In the video below Dr. Rhonda Patrick demonstrates how to make her micronutrient smoothie.

She discusses in detail (try to keep up with her) the important micronutrients in the smoothie

  • what their function in the human body is, and how this delays aging.

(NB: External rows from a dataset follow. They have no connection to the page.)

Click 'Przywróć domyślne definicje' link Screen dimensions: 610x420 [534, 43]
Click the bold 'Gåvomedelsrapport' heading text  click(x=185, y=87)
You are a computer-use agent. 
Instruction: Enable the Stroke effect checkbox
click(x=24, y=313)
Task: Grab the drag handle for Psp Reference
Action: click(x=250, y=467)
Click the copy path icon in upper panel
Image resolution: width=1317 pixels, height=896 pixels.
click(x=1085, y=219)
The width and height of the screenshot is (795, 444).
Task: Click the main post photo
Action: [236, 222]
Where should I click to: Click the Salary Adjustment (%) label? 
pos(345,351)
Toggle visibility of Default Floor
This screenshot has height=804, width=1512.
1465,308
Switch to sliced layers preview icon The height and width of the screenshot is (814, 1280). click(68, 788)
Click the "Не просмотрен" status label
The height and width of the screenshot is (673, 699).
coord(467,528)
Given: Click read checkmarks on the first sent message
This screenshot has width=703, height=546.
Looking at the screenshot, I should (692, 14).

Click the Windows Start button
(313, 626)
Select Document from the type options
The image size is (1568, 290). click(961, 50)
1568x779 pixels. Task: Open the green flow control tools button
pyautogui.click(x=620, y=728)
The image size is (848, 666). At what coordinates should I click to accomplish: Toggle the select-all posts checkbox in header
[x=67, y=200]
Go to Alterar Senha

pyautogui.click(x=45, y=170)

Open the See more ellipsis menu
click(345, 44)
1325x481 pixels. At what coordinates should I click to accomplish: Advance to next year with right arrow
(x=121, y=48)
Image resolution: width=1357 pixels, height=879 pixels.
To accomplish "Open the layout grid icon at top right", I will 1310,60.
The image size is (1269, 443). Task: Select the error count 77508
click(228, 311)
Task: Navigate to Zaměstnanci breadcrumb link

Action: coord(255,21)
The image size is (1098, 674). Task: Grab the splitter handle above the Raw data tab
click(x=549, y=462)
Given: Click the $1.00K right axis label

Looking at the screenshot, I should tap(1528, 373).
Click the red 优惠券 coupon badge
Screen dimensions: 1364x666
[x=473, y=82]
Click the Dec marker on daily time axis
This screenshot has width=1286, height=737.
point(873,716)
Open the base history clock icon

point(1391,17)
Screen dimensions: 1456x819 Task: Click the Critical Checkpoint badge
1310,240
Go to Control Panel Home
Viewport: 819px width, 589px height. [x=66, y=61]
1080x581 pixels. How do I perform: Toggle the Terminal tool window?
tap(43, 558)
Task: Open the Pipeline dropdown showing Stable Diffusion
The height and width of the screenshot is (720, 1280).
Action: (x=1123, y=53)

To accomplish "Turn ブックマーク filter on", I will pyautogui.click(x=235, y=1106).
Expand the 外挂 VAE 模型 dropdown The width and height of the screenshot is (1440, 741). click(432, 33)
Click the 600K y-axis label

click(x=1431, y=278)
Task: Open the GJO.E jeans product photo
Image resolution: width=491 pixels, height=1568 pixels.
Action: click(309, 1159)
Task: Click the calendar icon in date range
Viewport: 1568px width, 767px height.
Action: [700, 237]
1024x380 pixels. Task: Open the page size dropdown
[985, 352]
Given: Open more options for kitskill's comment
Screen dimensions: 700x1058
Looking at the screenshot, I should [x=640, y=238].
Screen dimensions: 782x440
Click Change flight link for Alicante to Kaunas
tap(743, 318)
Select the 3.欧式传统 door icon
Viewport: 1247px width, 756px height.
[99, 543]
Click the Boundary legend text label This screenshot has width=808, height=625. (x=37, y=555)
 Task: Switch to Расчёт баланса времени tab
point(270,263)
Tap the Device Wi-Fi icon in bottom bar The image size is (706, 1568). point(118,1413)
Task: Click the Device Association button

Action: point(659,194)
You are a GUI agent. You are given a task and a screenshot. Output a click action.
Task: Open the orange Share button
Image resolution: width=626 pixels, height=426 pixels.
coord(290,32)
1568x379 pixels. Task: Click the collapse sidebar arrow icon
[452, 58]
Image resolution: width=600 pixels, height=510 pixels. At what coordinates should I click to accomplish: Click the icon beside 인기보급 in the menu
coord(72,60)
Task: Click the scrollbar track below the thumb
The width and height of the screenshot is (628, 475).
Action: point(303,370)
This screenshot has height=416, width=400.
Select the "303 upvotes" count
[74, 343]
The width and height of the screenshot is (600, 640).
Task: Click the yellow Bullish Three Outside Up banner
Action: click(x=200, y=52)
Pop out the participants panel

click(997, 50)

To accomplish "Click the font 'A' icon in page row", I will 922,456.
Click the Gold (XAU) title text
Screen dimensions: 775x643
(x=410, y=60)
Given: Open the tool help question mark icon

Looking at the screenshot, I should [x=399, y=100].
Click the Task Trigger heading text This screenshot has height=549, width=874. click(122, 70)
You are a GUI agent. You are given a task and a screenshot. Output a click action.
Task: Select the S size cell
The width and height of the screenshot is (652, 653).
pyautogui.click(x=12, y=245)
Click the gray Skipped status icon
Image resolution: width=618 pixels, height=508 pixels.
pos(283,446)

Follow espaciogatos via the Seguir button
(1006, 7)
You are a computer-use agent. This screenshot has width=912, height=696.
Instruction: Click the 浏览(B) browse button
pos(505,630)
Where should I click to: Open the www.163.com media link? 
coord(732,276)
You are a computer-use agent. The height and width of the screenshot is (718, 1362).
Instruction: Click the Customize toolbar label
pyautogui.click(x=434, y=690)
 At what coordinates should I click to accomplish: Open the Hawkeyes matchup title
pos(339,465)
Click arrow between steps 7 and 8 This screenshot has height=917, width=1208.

The total volume size is  around 64 fluid ounces (or 1.9l) and the ingredients include:

  • 8 large kale leaves
  • 4-6 rainbow chard leaves with stems
  • 3 cups of baby spinach
  • 2 medium to large carrots
  • 1 tomato
  • 1 large avocado
  • 1 banana
  • 1 apple
  • 1 cup of blueberries (fresh or frozen)
  • 1 tall shot glass of flaxseed (optional)
  • 3 cups of unsweetened flax milk


Here's the vitamin and mineral content below. Asterisk denotes that the 64 fluid ounces meets or beats the RDA. This does make 2 servings.

magnesium 588 mg*
calcium mg 2,116 mg*
potassium 5,883 mg*
vitamin K 5,239 μg*
vitamin C 630 mg*
vitamin E 9 IU
vitamin A 4,530 μg*
vitamin D2 600 IU
beta carotene 53.5 mg
vitamin B6 3 mg*
pantothenic acid 4.4 mg*
vitamin B12 1.8 μg
thiamin 0.6 mg
riboflavin 0.9 mg
niacin 10 mg
folate 480 μg*
manganese 9.6 mg*
phosphorous 700 mg*
zinc 4.5 mg
copper 1.9 mg*
selenium 10 μg
iron 10.8 mg*
sodium 985 mg
lutein + zeaxanthin 390 mg
ALA 4,684 mg*
fiber 49 g* 

Stay young and munch on some protein as well.